Suspend to RAM funktioniert einwandfrei und es gibt nichts zu meckern.

Einmal Hibernation gestestet, dann wollte ich ihn aufwecken aber er ist ganz normal gestartet (nichts mit zurueck auf den alten Status mit Xfce4 usw.) Schlimmer noch ich benutze den slim Login Manager und wenn ich da nun Username und Password eingebe versucht er xfce4 zu starten, X Server crashed und ich lande wieder bei Username und Password.

Nach 3-4 Reboots keine Verbesserung.
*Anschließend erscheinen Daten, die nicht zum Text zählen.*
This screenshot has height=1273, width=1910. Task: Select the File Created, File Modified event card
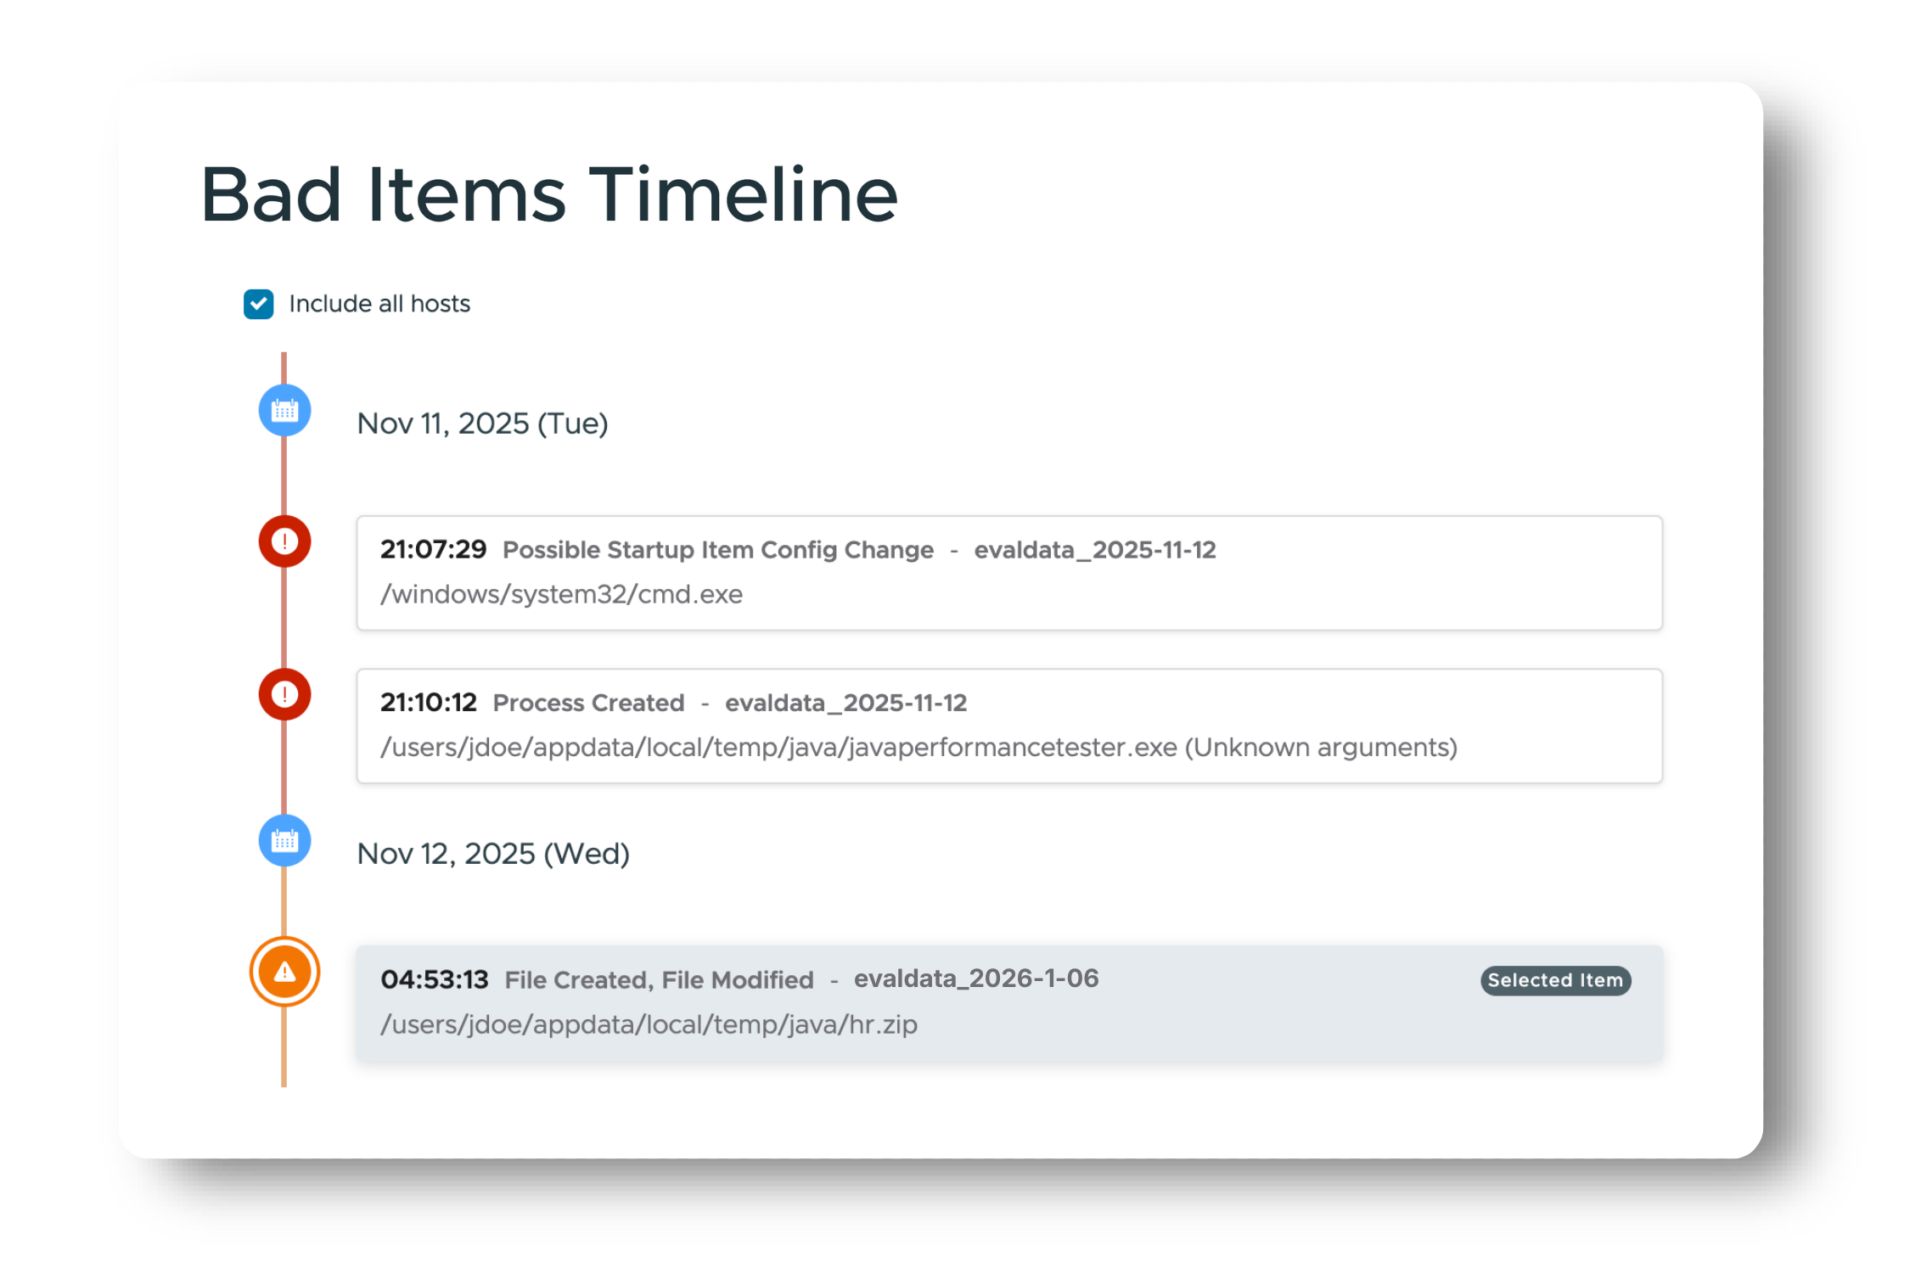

Ich habe dann einen Testuser (pimpf) angelegt und siehe da der kann ganz normal nach xfce4 einloggen. Neues home erstellt fuer "disi" und es geht auch da wieder.

Gestern Abend habe ich dann den Rechner heruntergefahren (shutdown) als "disi" und heute morgen wieder gestartet. Wieder das Problem mit dem crashenden xorg-server.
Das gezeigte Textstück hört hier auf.